Mr. Fernauld would not let his grandchild be scraped away.
Trudging northward in her bobby socks and navy gabardine suit, a reconstructed hand-me-down that was the most somber outfit she owned, Marylin cradled the box containing Linc’s short stories.
A cold April wind had blown away the mist, revealing each architectural embellishment on North Hillcrest Road—a lavishly tiled
Hispanic dome, the ornamental stonework on Norman crenellations, the elegant fanlight of a Colonial mansion. The impeccably pruned trees and shrubbery were rattling
money, money, money.
Marylin added awe to her morbid churn of emotions.
This morning NolaBee had been determined to call Hughes that a family emergency was keeping her home, but Marylin had summoned her every tenuous acting skill to convince her mother that she was fine now, sound of mind and body, and could rest in bed alone.
After her mother and sister had left, she remained immobile, her eyes fixed on the long, twisting water stain on the ceiling, her mind filled with the horror in the burning cockpit.

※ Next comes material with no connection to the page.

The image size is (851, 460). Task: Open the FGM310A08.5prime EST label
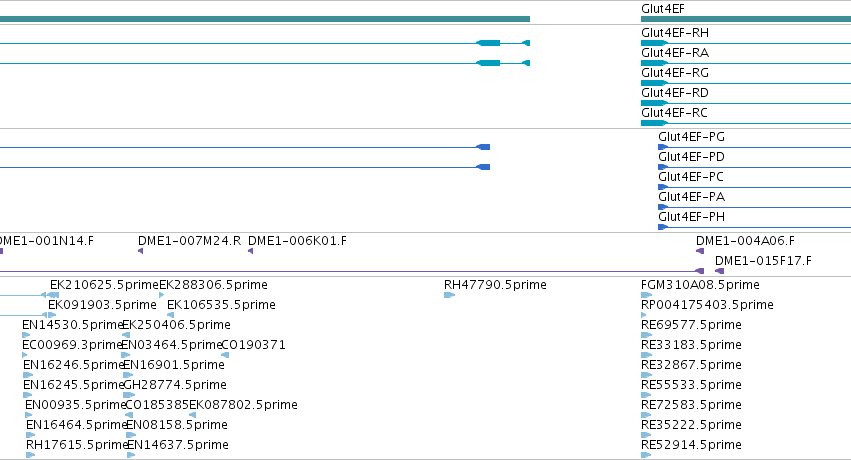[x=700, y=285]
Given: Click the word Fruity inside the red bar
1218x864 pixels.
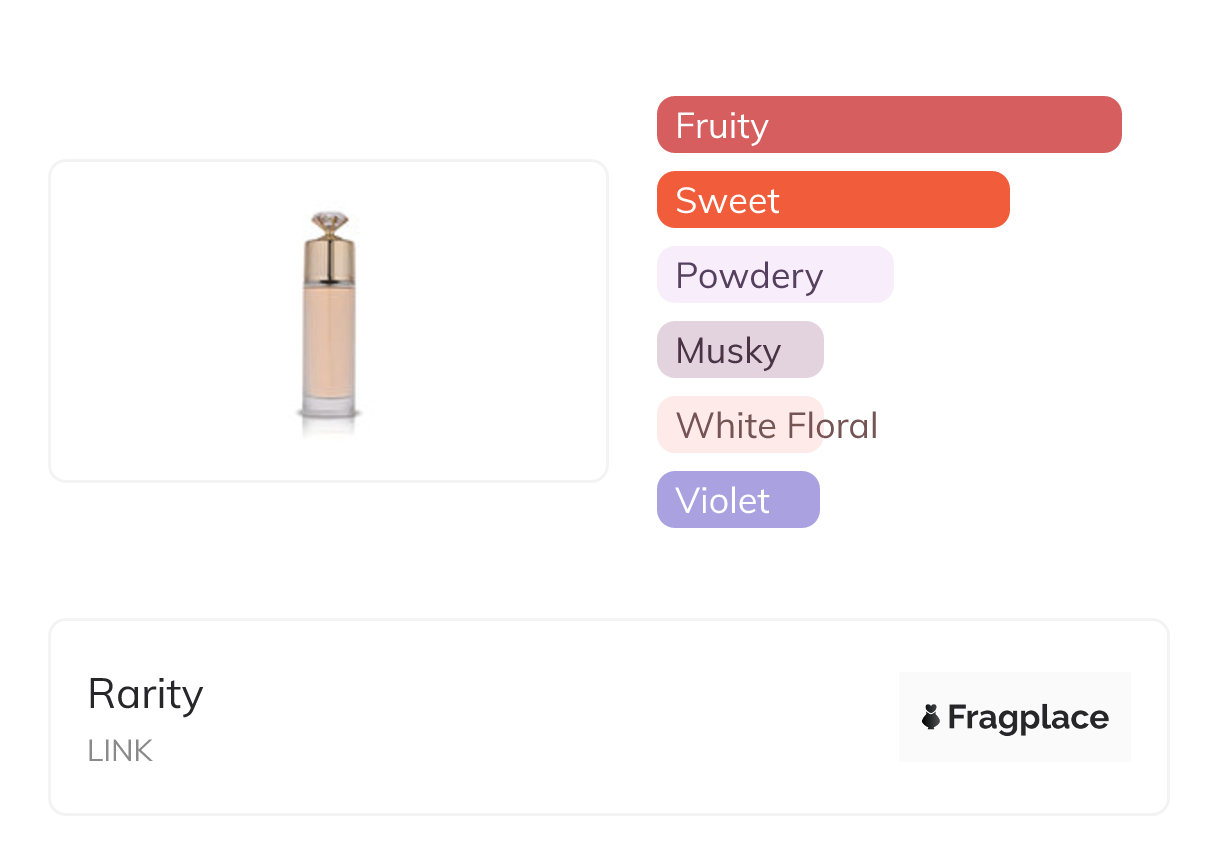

Though she no longer suffered the immediacy of that first horror-struck paroxysm, a bleakly miserable anxiety enveloped her, and she held tight to that thin shred of comfort: he was missing, not dead. Around nine she attempted to focus on her approaching face-to-face confrontation with Joshua Fernauld, but the incalculable importance of this meeting with the famous stranger paralyzed her already dislocated mental processes. Finally she accepted that her sole chance of success lay in preparing as for a role. Tearing a sheet of three-holed paper from her notebook, she struggled with her dialogue:
Mr. Fernauld, I’m so very sorry about Linc. I’ve been dating him—more than dating. I’ve brought along some stories he’s sent me. The ones he wrote about us are on top. I need to ask your help about something. When you’ve finished reading, you’ll understand.
She rehearsed in front of the bathroom mirror, after a while managing to say her lines without a sob.
At 10:20—she had determined eleven the earliest acceptable hour to call—she had set out, mechanically repeating the speech as she covered the miles.
She crossed Elevado to the seven hundred block, where the Fernaulds lived. Big, gleaming cars lined both sides of the street, and Marylin absently determined a ladies’ club meeting was in progress nearby. The only other time she had been to the Fernaulds’ was when she and Linc had dropped off BJ, and then she had been too involved to fully take in how dismayingly impressive the large Tudor-style house was. She gazed up in dismay at the massive heap of crimson bricks traced with Virginia creeper.